Grab and smash, smash and grab such is time spent in a mammogram
giving all the dogs in my neighborhood matching sweaters for Christmas so they can be in a gang
MAKE THE ENTIRE DESK OUT OF MOUSE PAD STUFF
Other women: Nothing is sexier than a dad holding a baby.
Me: Nothing is sexier than my husband using his thundering dad-voice to frighten our children into behaving when I’ve abandoned all hope.
Pfizer: our vaccine is 90% effective
Moderna: our vaccine is 95% effective
Pfizer: sorry, I meant ours is 95%. That’s what I meant to say
Moderna: ours is 195%
Oxford: ours can fold fitted sheets
person on twitter: I’m being attacked right now!
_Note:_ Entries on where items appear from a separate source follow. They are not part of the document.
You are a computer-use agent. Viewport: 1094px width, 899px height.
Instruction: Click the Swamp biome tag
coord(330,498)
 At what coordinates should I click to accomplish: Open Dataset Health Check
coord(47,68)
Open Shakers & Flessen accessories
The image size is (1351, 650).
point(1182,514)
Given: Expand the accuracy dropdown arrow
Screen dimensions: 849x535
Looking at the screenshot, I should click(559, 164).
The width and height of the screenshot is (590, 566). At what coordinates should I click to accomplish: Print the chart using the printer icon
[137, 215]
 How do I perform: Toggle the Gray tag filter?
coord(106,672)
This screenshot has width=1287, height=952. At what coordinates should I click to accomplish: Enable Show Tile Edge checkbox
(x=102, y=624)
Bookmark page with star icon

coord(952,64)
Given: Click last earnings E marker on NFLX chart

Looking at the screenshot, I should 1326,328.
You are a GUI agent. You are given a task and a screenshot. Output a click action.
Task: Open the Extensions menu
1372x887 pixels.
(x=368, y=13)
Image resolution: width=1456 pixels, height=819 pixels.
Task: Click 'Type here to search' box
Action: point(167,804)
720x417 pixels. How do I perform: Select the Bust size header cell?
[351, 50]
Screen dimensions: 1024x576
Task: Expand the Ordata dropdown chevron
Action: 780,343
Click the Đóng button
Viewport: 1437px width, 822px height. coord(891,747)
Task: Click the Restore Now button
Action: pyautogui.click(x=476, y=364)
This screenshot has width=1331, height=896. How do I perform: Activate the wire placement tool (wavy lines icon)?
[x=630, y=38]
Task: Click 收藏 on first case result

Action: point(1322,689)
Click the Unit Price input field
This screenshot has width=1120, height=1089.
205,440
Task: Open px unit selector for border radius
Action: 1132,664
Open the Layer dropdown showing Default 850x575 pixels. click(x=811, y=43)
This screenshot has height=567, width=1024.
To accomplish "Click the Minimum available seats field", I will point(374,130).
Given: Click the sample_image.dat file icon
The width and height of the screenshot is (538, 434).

me (played a lot of Age of Empires 2 in my formative years): im sending you some crossbowmen
Watching Mad Men with my girlfriend and trying to distract her every time Don Draper is on screen
Added my sticker to the family on the back of your van I am in your family now you have to bring me to costco every time you go.
I put my laptop in incognito mode but it still has “DELL” written on its lid in big letters, so it obviously hasn’t worked.
When someone backs into your dad’s car in the same spot you nailed it with a basketball earlier, and now you don’t have to tell him about the the basketball, that’s a coincidents
[looking in the mirror and thinking about how I’m created in God’s image] wow God needs to go on a diet.
The best text messages are those that contain a warning that they are going to stop by your house, that way you know not to answer the door.
If you want to know what a girl will look like in 30 years, stop talking to her and show up to her house in 30 years to check on her.